Rode my bike some too, but that was mostly dark.


----------



## gutfiddle (Apr 27, 2006)

i like ur style Sledgehammer!


----------



## singlecross (Nov 1, 2006)

*January Downeast... lots of skiing*

Here's what it looked like Downeast... skiing with my son looking for moose... sledding with my daughter the alien... skiing with my wife... skiing by myself. Did I mention that the skiing has been great? Biking? Not so much... even with studs. Although I did just finish a new-to-me bike build in the basement for the Spring Classics season in a few months...Drool...

singlecross


----------



## wooglin (Feb 22, 2002)

gutfiddle said:


> i like ur style Sledgehammer!


Ditto. But directed at singlecross.


----------



## YuriB (Mar 24, 2005)

.....


----------



## Cogito (Nov 7, 2005)

One week in January. 300 miles.


----------



## gutfiddle (Apr 27, 2006)

Cogito said:


> One week in January. 300 miles.


whoa. very nice.


----------



## MB1 (Jan 27, 2004)

Cogito said:


> One week in January. 300 miles.


Maui!

Wowie!


----------



## yetisurly (Sep 30, 2005)

*recovery ride*

just one.


----------



## MB1 (Jan 27, 2004)

yetisurly said:


> just one.


It must have been darn cold for you to be wearing full finger gloves like that.


----------



## yetisurly (Sep 30, 2005)

MB1 said:


> It must have been darn cold for you to be wearing full finger gloves like that.



wool socks too! It was January! It must have been 55 or so.


----------

** Given entries **
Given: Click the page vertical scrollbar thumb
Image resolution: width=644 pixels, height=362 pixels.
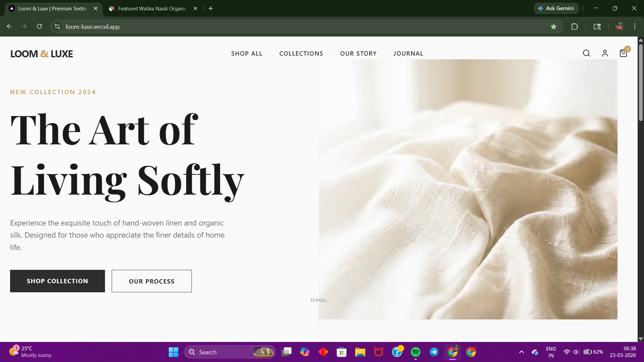Looking at the screenshot, I should 641,82.
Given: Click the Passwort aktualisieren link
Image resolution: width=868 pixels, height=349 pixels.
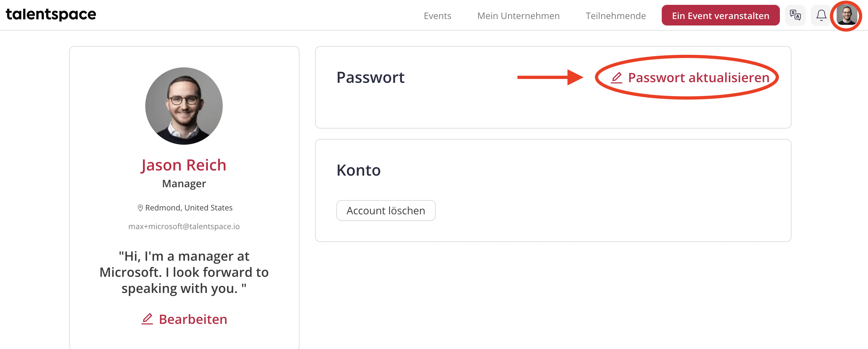Looking at the screenshot, I should coord(690,78).
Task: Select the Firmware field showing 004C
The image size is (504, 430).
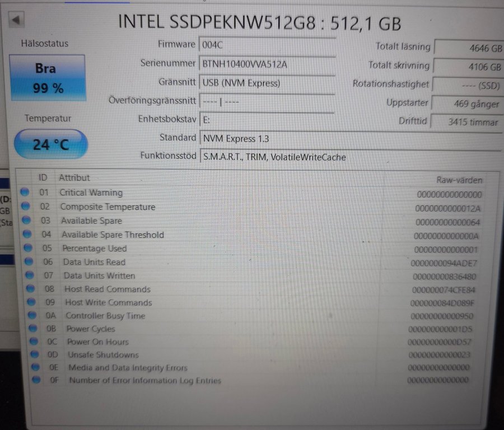Action: (x=268, y=45)
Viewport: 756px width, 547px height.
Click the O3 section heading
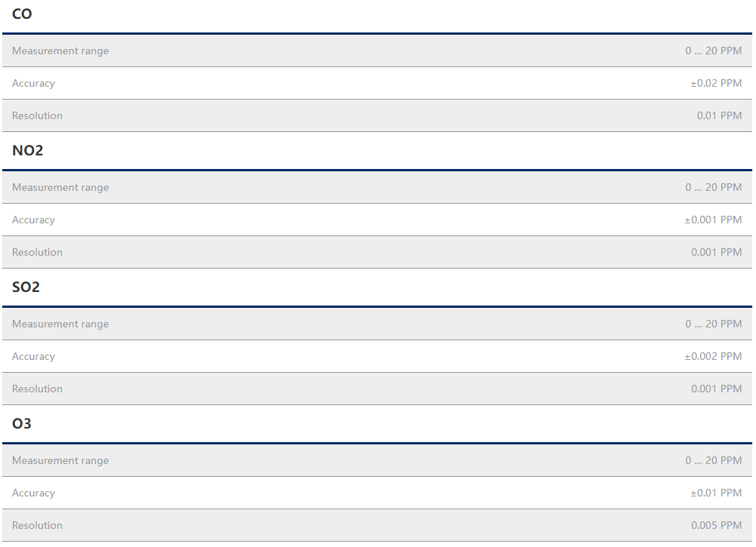pyautogui.click(x=22, y=424)
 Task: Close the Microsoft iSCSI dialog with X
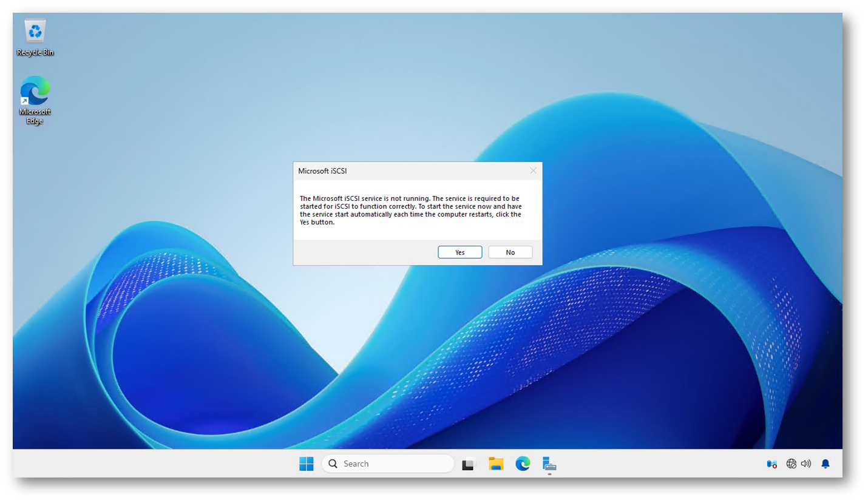533,171
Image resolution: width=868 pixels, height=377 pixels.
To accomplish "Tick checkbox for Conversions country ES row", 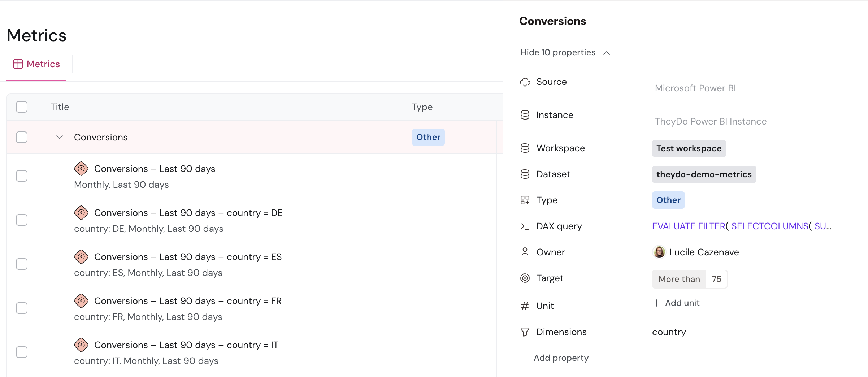I will pyautogui.click(x=22, y=264).
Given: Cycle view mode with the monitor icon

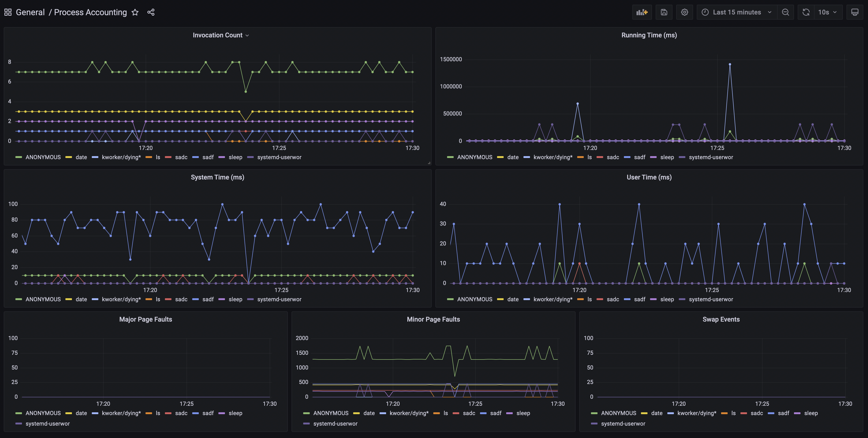Looking at the screenshot, I should pyautogui.click(x=855, y=12).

** Written task **
Answer these questions about the forum thread above:
1. Who went sledding with singlecross?
2. How many miles did Cogito report for one week in January?
3. What temperature did yetisurly estimate for the recovery ride?

** Solution to the exercise **
1. The daughter of singlecross.
2. 300 miles.
3. About 55.